Pastordan at Street Prophets talked about the theologically conservative Christian view of the Vitter scandal. A couple of folks I read a lot have chatted on the subject, and I thought y'all might like to hear what my ilk herd is saying. The first is Joe Carter at Evangelical Outpost: "Larry Flynt vs. David Vitter: Examining the Difference Between Hypocrisy and Moral Inconsistency". A couple of points he made that I find interesting:

Indeed, the American Heritage Dictionary defines hypocrisy as "The practice of professing beliefs, feelings, or virtues that one does not hold or possess; falseness." The British literary critic William Hazlitt once explained, “He is a hypocrite who professes what he does not believe; not he who does not practice all he wishes or approves”

By all appearances Sen. Vitter does indeed believe in such "family values" as marital fidelity. Where he has failed is in behaving in a way that comports with those values; a matter not of hypocrisy but of moral inconsistency. Such consistency is essential--particularly for democratically elected representatives--for establishing and maintaining trust. This is why private behavior has such public implications. The marital infidelity of a legislator, for example, is strong signal that they are untrustworthy: If a man cannot be trusted to keep a sacred vow to an intimate, how can I trust him to keep his word to me, a stranger?

What we desire in a representative is that they be a person of integrity--that their character be a morally consistent whole. A person who is free of contradictory ethical impulses and actions is likely to behave in a manner that is trustworthy. Even if we disagree with their views, we can deduce how they will act and make our judgments about them accordingly.

This is why both Vitter and Flynt agree about the significance of integrity. What separates the two men (besides the fact that Vitter is a man of weak character while Flynt is a despicable pervert) is where they put the emphasis on this trait.
I could post the whole post - but go read it; because the difference he posits between Flynt and Vitter is whether they believe there is anything objectively immoral, or whether all morality is subjective and internal.

The next guy to weigh in is Jeremy Pierce at Parableman with his take on the "Hypocrisy" in this story. There are not particular money quotes in the post, but it to is worthy of a read. He, in talking about moral inconsistency, pointed out a whole 'nother issue brought up by a third place I read: the conservative (ala the law) Volokh Conspiracy quoting Ann Althouse:
I hate seeing people publicly humiliated for the sexual things they do in private. But the government is criminally prosecuting a woman, Deborah Jeane Palfrey, for what it says was a prostitution ring. These are federal charges, and the senator, David Vitter, has some responsibility for the laws that make this prosecution possible.

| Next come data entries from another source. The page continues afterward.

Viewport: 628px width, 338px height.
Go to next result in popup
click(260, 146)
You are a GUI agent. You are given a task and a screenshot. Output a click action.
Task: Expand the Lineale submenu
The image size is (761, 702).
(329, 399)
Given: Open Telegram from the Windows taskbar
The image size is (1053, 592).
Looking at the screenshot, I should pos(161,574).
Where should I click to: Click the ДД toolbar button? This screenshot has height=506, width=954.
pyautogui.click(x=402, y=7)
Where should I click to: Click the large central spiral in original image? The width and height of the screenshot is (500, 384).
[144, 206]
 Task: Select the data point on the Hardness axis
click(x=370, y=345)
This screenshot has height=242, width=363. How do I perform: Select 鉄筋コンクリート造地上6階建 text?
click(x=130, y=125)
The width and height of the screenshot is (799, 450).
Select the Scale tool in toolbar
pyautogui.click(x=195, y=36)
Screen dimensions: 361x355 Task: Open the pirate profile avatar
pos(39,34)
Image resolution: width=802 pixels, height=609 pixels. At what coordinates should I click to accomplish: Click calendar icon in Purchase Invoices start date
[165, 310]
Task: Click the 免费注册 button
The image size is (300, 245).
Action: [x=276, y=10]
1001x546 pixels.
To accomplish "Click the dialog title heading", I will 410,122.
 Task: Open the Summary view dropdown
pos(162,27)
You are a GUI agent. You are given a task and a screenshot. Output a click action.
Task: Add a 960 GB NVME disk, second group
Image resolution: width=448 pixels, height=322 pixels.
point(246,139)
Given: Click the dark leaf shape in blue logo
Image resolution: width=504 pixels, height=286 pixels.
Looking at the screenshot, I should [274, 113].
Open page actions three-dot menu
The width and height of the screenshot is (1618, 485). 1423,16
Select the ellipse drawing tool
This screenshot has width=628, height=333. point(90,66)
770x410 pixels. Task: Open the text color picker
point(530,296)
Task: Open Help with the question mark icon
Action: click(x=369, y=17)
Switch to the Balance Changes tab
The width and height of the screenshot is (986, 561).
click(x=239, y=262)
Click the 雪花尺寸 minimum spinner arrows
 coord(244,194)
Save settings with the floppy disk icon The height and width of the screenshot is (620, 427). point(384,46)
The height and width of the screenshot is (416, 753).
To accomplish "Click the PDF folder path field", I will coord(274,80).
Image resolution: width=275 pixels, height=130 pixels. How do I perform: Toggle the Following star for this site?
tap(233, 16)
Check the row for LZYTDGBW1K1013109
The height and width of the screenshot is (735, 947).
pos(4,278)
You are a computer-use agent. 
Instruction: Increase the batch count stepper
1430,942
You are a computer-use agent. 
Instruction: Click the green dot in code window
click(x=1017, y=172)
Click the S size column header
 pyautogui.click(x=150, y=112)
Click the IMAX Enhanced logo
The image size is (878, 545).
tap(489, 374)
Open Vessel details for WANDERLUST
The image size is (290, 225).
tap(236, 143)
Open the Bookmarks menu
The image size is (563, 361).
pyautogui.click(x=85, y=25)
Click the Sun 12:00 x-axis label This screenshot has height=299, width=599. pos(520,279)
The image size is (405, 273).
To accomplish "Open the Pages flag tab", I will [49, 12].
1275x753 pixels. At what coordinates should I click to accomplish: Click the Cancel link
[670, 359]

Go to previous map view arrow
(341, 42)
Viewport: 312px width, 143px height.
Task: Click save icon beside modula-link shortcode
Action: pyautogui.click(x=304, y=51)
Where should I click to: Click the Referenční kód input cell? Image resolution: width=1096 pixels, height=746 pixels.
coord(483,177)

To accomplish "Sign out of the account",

Vitter situates his misdeed in the realm of religion and private morality: ... "Several years ago, I asked for and received forgiveness from God and my wife in confession and marriage counseling... Out of respect for my family, I will keep my discussion of the matter there -- with God and them...." ...

Palfrey can't say God has forgiven her and walk free. In fact, Vitter's statement hurts Palfrey because it strongly implies that Palfrey was doing what she's accused of. Vitter's confession -- intended to move us to mercy -- links him to criminal activity, but only she is facing criminal punishment.... It's not a matter to be resolved within the realm of church and family as long as Palfrey is being prosecuted.
Is there objective immorality, or are morals subjective and internal?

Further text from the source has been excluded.